Having supposedly banned
the use of feed containing the remains of other animals for ruminants
in 1989, it was still in use for pigs and chickens up until March 1996.
Bone meal, blood and offal was also still in use up to this date and
was spread on fields as fertiliser. The Government's own scientists fear
that this practice may have infected our rivers and water supply.
Also in 1996, in another
completely inexplicable decision, Government announced the banning of
bone meal for commercial use on fields used by ruminants but still allows
it to be used in domestic gardens. The logic is obvious - humans cannot
catch the disease, only cattle. Viva! has called for a complete ban on
all bone meal.
Is
Milk Safe?
This is an area of
concern for many people. Dairy products are supposed to be free of the
cells which carry the infection and in theory should be safe for human
consumption. However, there is the problem of mastitis in dairy cows
which affects about 30 per cent of the herd. It is probable that puss
from the swollen udders could enter the milk supply but is unlikely to
be present in sufficient quantity to present a risk.
How
reliable is the Government's Science?
From the start of the
outbreak the Government has been careful to ignore any science which
did not support its claim that beef is safe to eat. It maintained that
tests with mice showed there was no risk from prime muscle meat. Had
they looked at mink instead they would have found they did developed
BSE after being injected with muscle meat, lung and sciatic nerve tissue
- all still being eaten by humans.
Had they looked at
research from the Institute of Animal Health they would have found that
BSE is most easily caught when infected meat comes into contact with
open wounds - as much as 1000 times more potent.. This could provide
the answer to why nvCJD victims are so young. hen milk teeth are lost,
bloody cavities are left behind and come into contact with the food that's
eaten. Equally, small stomach haemorrhages are common in many young people
as a reaction to dairy products.
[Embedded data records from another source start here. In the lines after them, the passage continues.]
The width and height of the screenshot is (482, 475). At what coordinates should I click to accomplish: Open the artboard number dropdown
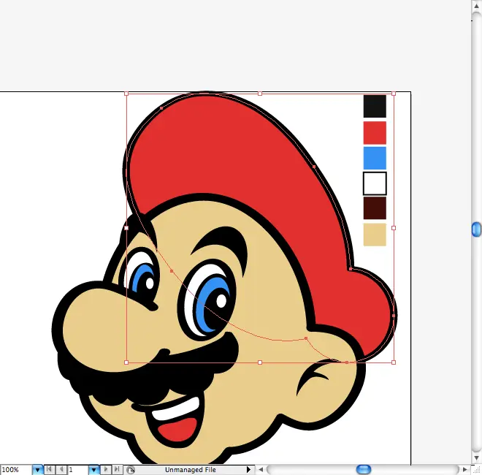pyautogui.click(x=93, y=470)
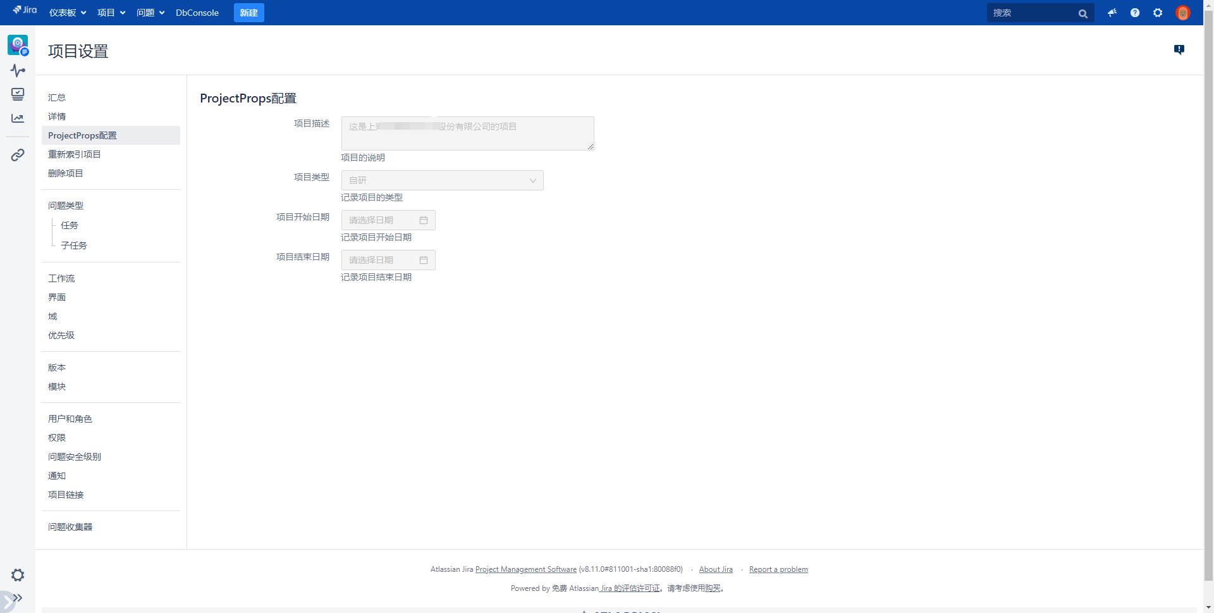
Task: Open the activity pulse icon in sidebar
Action: click(x=18, y=70)
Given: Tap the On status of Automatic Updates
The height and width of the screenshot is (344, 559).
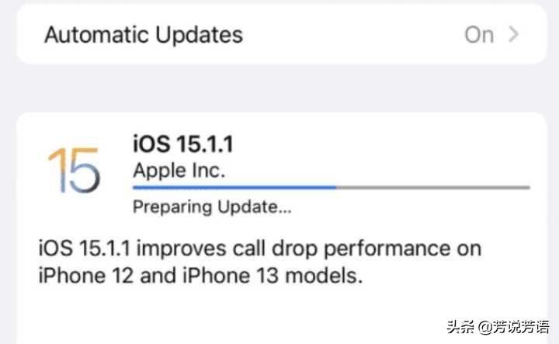Looking at the screenshot, I should point(479,35).
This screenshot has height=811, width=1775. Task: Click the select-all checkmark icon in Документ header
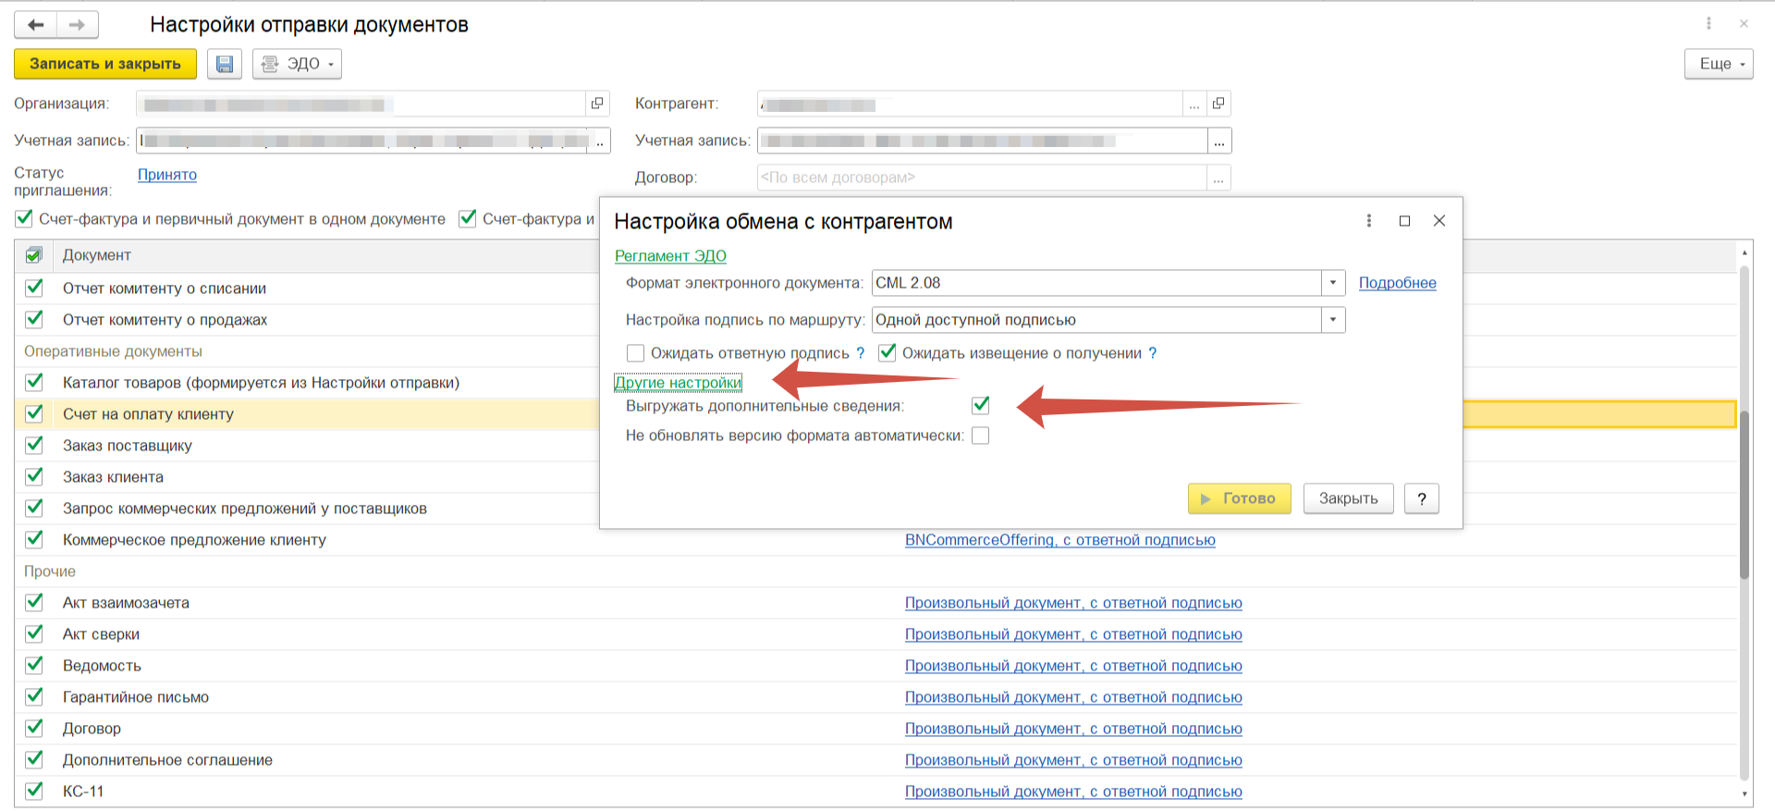(x=34, y=255)
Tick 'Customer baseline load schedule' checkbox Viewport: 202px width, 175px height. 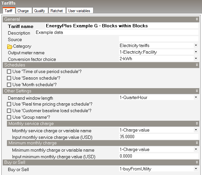[x=9, y=111]
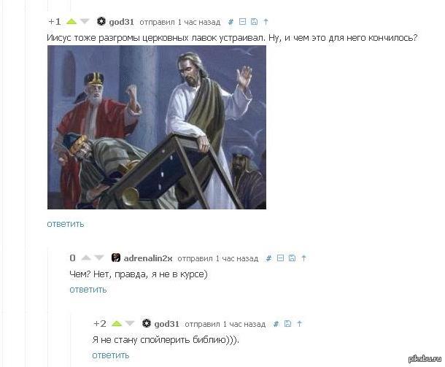The image size is (445, 367).
Task: Open the god31 profile from top comment
Action: click(x=121, y=22)
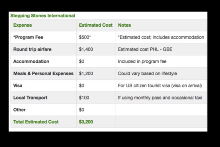Click the $1,400 airfare amount
Screen dimensions: 220x147
86,49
What better vectors could there be?
What
Next?
It is now too late
for the government, or anyone else, to launch any widespread studies
into the dangers faced by the human population. The biggest study in
the history of the human race is already underway. We can expect to see
an increasing number of deaths of young people, the actual number providing
a clue as to the future progress of the disease.
From the beginning,
every claim made by Government has been wrong, they have selectively
quoted from the scientists and have used animal experimentation to cloud
the facts. It is one of the most cynical exercises in modern politics.
Just days before the 1997 general election it came to light that another
report on BSE had been suppressed for six years -one showing that dogs
were susceptible to the disease.
The survival of one
industry - the meat and dairy industry - has been placed above human
life, possibly millions of humans lives. It is nothing short of criminal
deceit and those responsible should be called to account.
Animals
infected by BSE
Nyala / Gemsbok / Arabian
Oryx / Greater Kudu / Eland / Mouse / Cat / Pig / Marmoset Monkey / Moufflon
/ Puma / Cheetah / Sheep / Goat / Scimitar Horned Oryx / Mink / Ocelot
/ Ostrich
Chronology
November 1986 - First
cases of BSE in cows confirmed
August 8, 1988 - slaughter of cattle begins. Compensation only 50%. Ban on
exporting SBO to EC.
June 21, 1989 - farmers required to notify any BSE cases.
July 18, 1989 - ruminant feed ban introduced.
February 14, 1990 - compensation increased to 100%.
July 10, 1991 - ban on export of SBO to any country.
November 6, 1991 - ban on SBO in fertiliser.
May 14, 1992 - EC bans trade in suspect bovine embryos.
January 21, 1994 - compensation for infected cattle reduced.
June 27, 1994 - EC stops feeding animal protein to cattle.
March 27, 1996 - export ban on UK been imposed.
April 29, 1996 - over 30 month slaughter scheme introduced.